AIM:
Copy the data below word for word, starting with the line that contains "Open the Spectrum Analyzer mode" and ending with the line that contains "Looking at the screenshot, I should click(x=1267, y=105).", both included. Leave out every other line.
------
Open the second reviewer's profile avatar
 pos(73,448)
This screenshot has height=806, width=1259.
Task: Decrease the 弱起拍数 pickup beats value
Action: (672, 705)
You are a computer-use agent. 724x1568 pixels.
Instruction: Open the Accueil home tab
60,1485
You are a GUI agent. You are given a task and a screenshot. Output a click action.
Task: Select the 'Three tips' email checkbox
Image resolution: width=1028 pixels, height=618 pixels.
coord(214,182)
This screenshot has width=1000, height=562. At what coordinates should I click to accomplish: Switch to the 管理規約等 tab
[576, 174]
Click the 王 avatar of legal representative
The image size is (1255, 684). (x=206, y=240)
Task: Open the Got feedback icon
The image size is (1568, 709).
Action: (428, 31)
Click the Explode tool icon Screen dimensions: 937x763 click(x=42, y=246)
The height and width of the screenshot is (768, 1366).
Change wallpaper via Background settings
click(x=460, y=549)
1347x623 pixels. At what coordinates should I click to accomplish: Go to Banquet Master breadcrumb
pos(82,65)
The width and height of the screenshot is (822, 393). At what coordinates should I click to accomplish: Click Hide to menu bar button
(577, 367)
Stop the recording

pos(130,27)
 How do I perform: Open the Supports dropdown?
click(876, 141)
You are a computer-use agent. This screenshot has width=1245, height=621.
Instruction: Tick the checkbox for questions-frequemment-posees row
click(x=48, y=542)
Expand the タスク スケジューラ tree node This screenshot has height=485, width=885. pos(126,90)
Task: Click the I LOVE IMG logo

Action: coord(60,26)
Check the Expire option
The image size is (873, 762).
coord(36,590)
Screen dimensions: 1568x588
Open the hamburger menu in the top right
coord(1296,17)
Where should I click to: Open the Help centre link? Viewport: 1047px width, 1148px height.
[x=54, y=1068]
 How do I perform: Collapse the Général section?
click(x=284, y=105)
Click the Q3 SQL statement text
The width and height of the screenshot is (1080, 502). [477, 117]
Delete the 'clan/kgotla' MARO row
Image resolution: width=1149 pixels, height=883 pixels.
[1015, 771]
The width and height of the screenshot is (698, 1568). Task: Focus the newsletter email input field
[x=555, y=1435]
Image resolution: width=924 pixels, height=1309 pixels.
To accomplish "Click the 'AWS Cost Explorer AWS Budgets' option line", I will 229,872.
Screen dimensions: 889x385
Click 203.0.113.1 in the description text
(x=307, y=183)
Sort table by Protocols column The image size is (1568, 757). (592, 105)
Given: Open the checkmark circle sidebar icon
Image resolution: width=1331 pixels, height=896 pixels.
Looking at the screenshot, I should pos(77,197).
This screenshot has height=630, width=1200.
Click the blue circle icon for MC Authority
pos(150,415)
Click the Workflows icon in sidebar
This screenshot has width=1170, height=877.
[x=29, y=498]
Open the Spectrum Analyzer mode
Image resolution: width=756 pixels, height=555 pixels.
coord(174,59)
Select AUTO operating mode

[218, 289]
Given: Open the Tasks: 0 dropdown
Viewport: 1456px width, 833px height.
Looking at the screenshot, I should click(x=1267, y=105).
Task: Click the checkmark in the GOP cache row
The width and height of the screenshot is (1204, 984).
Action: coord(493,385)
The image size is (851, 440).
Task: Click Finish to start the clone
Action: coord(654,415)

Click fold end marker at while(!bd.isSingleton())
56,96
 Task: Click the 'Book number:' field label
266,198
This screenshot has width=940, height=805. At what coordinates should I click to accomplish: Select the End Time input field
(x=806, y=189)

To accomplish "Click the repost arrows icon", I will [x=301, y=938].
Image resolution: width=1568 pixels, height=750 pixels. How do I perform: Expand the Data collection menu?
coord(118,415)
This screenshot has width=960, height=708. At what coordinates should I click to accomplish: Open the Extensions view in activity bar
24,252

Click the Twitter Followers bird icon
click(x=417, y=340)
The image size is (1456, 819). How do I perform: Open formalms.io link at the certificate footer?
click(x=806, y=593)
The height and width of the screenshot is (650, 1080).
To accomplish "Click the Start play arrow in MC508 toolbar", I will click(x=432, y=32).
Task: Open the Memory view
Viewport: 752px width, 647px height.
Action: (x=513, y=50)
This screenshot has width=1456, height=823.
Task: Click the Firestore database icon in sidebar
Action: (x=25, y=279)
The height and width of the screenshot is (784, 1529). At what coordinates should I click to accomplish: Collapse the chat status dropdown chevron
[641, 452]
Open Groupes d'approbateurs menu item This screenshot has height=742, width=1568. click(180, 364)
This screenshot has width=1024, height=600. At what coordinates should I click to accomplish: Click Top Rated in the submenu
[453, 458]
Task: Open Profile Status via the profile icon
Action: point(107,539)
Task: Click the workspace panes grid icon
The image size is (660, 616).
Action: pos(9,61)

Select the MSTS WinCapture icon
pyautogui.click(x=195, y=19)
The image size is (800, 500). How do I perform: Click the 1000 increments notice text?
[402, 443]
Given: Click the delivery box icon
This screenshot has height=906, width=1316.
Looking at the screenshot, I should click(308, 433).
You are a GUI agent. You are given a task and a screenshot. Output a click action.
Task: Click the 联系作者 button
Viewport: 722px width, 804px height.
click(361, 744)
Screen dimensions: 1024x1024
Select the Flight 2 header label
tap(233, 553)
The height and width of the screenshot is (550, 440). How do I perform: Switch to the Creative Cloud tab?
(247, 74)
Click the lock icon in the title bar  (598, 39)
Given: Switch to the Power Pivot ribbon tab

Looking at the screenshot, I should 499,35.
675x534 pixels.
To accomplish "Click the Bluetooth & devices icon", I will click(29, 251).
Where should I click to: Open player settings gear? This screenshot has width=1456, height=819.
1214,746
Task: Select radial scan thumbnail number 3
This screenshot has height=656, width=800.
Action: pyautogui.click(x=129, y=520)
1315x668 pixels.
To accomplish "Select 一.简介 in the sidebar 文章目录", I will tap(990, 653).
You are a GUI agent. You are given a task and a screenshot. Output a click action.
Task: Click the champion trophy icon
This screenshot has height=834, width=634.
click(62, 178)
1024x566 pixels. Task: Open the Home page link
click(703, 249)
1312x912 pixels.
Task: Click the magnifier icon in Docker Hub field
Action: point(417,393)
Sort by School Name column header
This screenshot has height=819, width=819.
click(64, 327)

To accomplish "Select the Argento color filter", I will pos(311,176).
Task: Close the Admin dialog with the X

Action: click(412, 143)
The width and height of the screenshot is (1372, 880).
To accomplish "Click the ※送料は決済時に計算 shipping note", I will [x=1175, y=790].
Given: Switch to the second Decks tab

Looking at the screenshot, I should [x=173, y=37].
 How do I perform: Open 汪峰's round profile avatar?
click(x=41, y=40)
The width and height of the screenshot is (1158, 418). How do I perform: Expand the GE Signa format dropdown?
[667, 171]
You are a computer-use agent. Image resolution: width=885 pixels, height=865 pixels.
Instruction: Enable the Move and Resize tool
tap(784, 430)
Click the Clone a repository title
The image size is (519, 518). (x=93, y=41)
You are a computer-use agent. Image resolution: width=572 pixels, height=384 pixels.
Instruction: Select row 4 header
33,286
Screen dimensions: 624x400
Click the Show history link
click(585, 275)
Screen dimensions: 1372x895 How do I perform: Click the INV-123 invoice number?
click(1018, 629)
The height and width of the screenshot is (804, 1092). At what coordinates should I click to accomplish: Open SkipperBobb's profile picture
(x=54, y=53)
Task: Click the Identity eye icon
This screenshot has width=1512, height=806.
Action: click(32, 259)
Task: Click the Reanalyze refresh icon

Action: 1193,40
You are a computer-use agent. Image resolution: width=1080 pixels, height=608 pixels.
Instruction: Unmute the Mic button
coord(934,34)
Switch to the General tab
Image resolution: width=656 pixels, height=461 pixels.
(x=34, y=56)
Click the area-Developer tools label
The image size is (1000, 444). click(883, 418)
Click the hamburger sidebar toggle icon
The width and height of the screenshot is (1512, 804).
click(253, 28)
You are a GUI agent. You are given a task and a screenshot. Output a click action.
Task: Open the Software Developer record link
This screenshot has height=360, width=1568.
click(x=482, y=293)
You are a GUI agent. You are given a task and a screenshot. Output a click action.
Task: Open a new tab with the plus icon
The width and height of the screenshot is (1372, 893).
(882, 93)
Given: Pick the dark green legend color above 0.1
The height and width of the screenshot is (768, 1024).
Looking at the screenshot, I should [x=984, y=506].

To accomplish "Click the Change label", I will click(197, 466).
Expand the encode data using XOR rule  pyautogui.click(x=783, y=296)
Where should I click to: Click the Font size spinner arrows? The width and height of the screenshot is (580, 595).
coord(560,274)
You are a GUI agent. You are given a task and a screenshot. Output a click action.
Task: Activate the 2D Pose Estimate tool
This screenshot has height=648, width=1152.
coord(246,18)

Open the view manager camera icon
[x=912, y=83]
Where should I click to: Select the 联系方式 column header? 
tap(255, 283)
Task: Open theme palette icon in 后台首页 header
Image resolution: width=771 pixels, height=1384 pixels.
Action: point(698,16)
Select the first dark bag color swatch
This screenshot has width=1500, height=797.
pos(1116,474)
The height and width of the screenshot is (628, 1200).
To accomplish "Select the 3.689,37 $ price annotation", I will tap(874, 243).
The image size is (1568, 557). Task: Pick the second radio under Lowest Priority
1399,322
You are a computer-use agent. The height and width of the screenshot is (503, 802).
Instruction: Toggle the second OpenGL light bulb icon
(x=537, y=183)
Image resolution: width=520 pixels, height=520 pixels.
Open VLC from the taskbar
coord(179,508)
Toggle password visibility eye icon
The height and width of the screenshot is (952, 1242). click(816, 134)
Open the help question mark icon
------
RESULT BELOW:
Open the Spectrum Analyzer mode
Image resolution: width=756 pixels, height=555 pixels.
coord(174,59)
Select AUTO operating mode

[218, 289]
Given: Open the Tasks: 0 dropdown
Viewport: 1456px width, 833px height.
Looking at the screenshot, I should click(x=1267, y=105).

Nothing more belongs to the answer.